Disodium sebacate

Administrative data

Description of key information

Four studies are available with disodium sebacate in human volunteers.

Disodium sebacate was taken up and oxidized in human tissues (Migrone, 1991).

Disodium sebacate was completely oxidized in the organism to CO2 and H2O (Migrone, 1992).

Disodium sebacate did not increase the formation of ketone bodies or interfere with glucose metabolism in human (Migrone, 1993).

No change in disodium sebacate steady-state levels was observed during hyperinsulinemia (Ragusso, 1994).

Additional information

No health surveillance or epidemiological data, direct observations (e.g. clinical cases or poisoning incidents) or sensitisation data in humans are available.

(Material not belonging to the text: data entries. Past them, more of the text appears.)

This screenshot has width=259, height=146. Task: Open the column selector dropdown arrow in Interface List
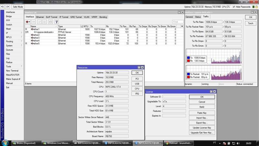click(182, 26)
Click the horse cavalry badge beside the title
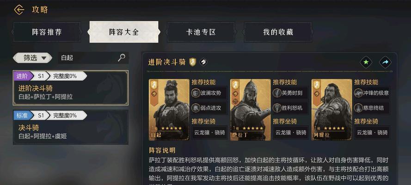Image resolution: width=411 pixels, height=185 pixels. tap(203, 62)
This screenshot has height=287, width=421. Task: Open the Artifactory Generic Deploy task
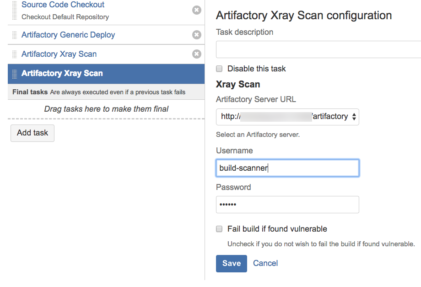pos(68,35)
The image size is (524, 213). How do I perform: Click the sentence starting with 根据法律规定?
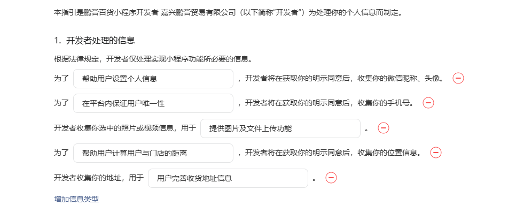pos(153,59)
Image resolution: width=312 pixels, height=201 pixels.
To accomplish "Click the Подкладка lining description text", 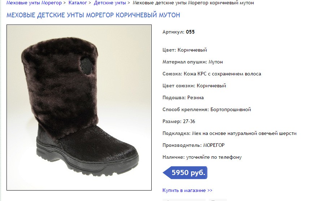I will [x=229, y=134].
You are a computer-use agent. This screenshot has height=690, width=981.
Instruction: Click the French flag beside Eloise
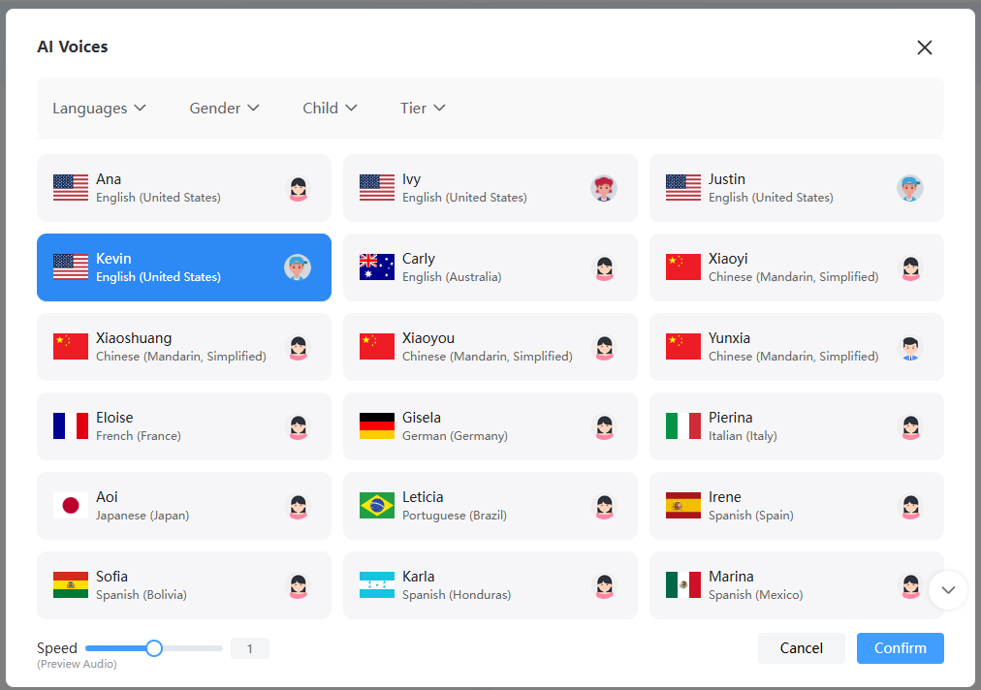click(71, 426)
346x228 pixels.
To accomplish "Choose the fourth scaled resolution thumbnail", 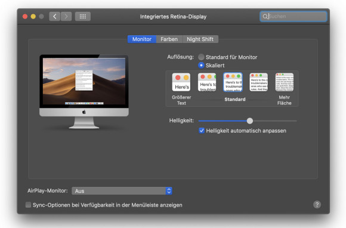I will [x=259, y=82].
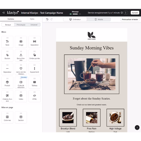This screenshot has width=141, height=141.
Task: Choose the HTML code block
Action: 35,96

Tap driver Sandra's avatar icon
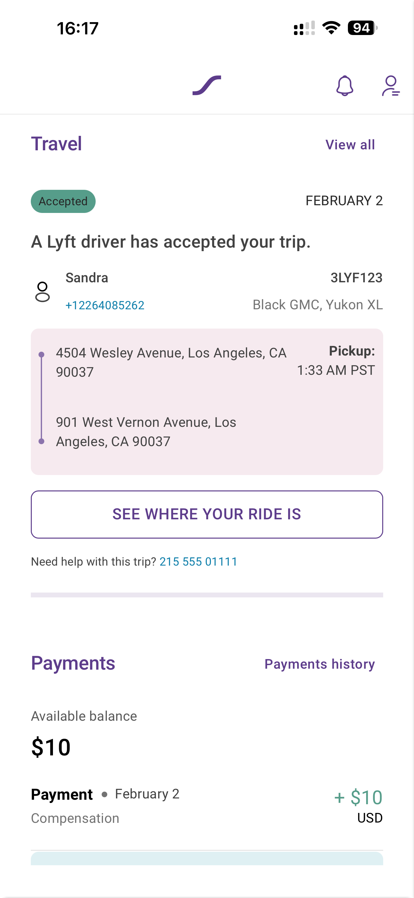43,292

Other exposure related observations in humans:

In a publication (Migrone, 1991) disodium sebacate was used to study the sebacate (Sb) metabolism in 7 overnight-fasted healthy male volunteers, who received a constant i.v. infusion (99 mmol over 8 h) of disodium sebacate. The Sb serum level at the plateau phase was (mean ± SD) 4.54 ± 0.71 µmol/mL, the overall rate of tissue uptake was 180.89 ± 4.50 µmol/min, and the percent oxidation was 6.14 ± 0.44 %. At the end of Sb infusion the respiratory quotient dropped to 0.839 ± 0.043, the percent of calories due to sebacate oxidation was 1.59 ± 0 .52 %, and the calories derived from lipids increased to 37.77 ± 12 .90 %. These data show that a definite amount of the sebacate infused is oxidized in human tissues.

 

In another publication (Migrone, 1992), one group of healthy male volunteers received 1000 mg of sebacate as a bolus and another group received 10 g of sebacate in 500 mL water (infusion rate: 3.33 g/h for 3 h). The data distribution half-life, elimination phase, volume of the central and tissue compartment showed a good tissue fixation of sebacate. The plasma and renal clearance indicated a tubular secretion of C10. The serum concentraton of sebacate raised to the maximum at the end of infusion. The respiratory quotient decreased significantly, the percentage of calories derived from lipids increased during and after the infusion and the metabolic rate remained constant. In conclusion, the urinary excretion of C10 and its products of beta-oxidation was found to be low and the energy production high; with C10 being completely oxidized in the organism to CO2 and H2O.

 

In another publication (Migrone, 1993) 10 healty men received disodium sebacate via a constant i.v. infusion of either 0.15 g/kg bw/h for 5 h or an infusion of a 50 % mixture of medium and long-chain triglycerides (MCT/LCT). In spite of its urinary loss and slower tissue uptake compared with MCTs, Sb avoided ketone body formation or elevation in insulin levels and did not induce a significant increase in oxygen consumption. The Sb caloric equivalent was 6.643 kcal/g, and the remaining amount of Sb administered (approximately 5.2 g/h in a 70-kg subject) seemed to be energetically useful by furnishing 34.54 kcal/h, i.e. 829 kcal over 24 hours. This caloric support is equivalent to or even higher than that usually given as MCTs; however, formation of ketone bodies and interference with glucose metabolism are avoided.

 

In another publication (Ragusso, 1994) the effect of a continuous i.v. infusion (6.6 g/h for 5 h on 2 different days) of disodium sebacate (CAS 17265-14-4) or saline on insulin-dependent glucose metabolism was investigated in 4 control subjects, 4 patients with insulin-dependent diabetes mellitus, and 4 obese subjects. After 3 hours of infusion, a 2-h euglycemic, hyperinsulinemic clamp procedure was performed (insulin infusion rate = 40 mU/m² per minute) and glucose uptake, plasma sebacate, insulin, glucagon, C-peptide, and ketone bodies were measured. In conclusion, Sb administration was associated with a glucose-sparing effect as shown by the reduced glucose uptake in all patients studied. Sb did not stimulate insulin secretion, since no modification of C-peptide plasma levels was observed after 3 hours of Sb infusion. In addition, no change in Sb steady-state levels was observed during hyperinsulinemia, suggesting that insulin does not influence Sb plasma clearance.